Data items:

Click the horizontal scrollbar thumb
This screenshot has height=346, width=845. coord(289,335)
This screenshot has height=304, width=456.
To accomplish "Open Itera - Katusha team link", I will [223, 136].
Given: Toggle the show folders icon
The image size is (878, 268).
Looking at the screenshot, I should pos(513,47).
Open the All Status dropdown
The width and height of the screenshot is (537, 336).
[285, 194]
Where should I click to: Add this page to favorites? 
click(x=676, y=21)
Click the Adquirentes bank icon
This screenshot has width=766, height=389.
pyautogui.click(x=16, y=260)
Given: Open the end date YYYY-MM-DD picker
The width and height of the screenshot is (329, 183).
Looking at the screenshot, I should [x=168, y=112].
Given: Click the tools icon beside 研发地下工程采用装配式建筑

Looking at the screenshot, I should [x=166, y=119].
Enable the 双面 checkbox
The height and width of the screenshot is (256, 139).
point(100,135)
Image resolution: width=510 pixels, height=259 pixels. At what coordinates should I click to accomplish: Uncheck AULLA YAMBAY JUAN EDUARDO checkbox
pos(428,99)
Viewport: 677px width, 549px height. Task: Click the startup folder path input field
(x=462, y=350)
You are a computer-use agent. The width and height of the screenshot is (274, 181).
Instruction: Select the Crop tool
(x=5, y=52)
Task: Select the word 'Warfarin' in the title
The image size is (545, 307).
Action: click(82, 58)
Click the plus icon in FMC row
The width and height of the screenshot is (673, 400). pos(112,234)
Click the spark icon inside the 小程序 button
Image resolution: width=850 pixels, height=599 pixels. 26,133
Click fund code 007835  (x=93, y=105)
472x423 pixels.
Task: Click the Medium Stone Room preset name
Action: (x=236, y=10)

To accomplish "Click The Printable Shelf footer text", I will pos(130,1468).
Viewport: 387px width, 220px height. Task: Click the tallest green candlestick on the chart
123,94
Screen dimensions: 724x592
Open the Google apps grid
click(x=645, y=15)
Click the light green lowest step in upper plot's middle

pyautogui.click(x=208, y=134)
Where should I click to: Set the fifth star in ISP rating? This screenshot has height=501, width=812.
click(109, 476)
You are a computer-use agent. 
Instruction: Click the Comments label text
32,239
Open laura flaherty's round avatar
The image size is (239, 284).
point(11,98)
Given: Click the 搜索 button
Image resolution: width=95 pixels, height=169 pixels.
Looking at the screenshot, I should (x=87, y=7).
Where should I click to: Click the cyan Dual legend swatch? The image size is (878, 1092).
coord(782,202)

WHAT YOU NEED TO DO:
Print the data again exactly.

RESULT FOR THIS EXERCISE:
Click the horizontal scrollbar thumb
This screenshot has height=346, width=845. coord(289,335)
This screenshot has height=304, width=456.
To accomplish "Open Itera - Katusha team link", I will [223, 136].
Given: Toggle the show folders icon
The image size is (878, 268).
Looking at the screenshot, I should pos(513,47).
Open the All Status dropdown
The width and height of the screenshot is (537, 336).
[285, 194]
Where should I click to: Add this page to favorites? 
click(x=676, y=21)
Click the Adquirentes bank icon
This screenshot has width=766, height=389.
pyautogui.click(x=16, y=260)
Given: Open the end date YYYY-MM-DD picker
The width and height of the screenshot is (329, 183).
Looking at the screenshot, I should [x=168, y=112].
Given: Click the tools icon beside 研发地下工程采用装配式建筑

Looking at the screenshot, I should [x=166, y=119].
Enable the 双面 checkbox
The height and width of the screenshot is (256, 139).
point(100,135)
Image resolution: width=510 pixels, height=259 pixels. At what coordinates should I click to accomplish: Uncheck AULLA YAMBAY JUAN EDUARDO checkbox
pos(428,99)
Viewport: 677px width, 549px height. Task: Click the startup folder path input field
(x=462, y=350)
You are a computer-use agent. The width and height of the screenshot is (274, 181).
Instruction: Select the Crop tool
(x=5, y=52)
Task: Select the word 'Warfarin' in the title
The image size is (545, 307).
Action: click(82, 58)
Click the plus icon in FMC row
The width and height of the screenshot is (673, 400). pos(112,234)
Click the spark icon inside the 小程序 button
Image resolution: width=850 pixels, height=599 pixels. 26,133
Click fund code 007835  (x=93, y=105)
472x423 pixels.
Task: Click the Medium Stone Room preset name
Action: (x=236, y=10)

To accomplish "Click The Printable Shelf footer text", I will pos(130,1468).
Viewport: 387px width, 220px height. Task: Click the tallest green candlestick on the chart
123,94
Screen dimensions: 724x592
Open the Google apps grid
click(x=645, y=15)
Click the light green lowest step in upper plot's middle

pyautogui.click(x=208, y=134)
Where should I click to: Set the fifth star in ISP rating? This screenshot has height=501, width=812.
click(109, 476)
You are a computer-use agent. 
Instruction: Click the Comments label text
32,239
Open laura flaherty's round avatar
The image size is (239, 284).
point(11,98)
Given: Click the 搜索 button
Image resolution: width=95 pixels, height=169 pixels.
Looking at the screenshot, I should (x=87, y=7).
Where should I click to: Click the cyan Dual legend swatch? The image size is (878, 1092).
coord(782,202)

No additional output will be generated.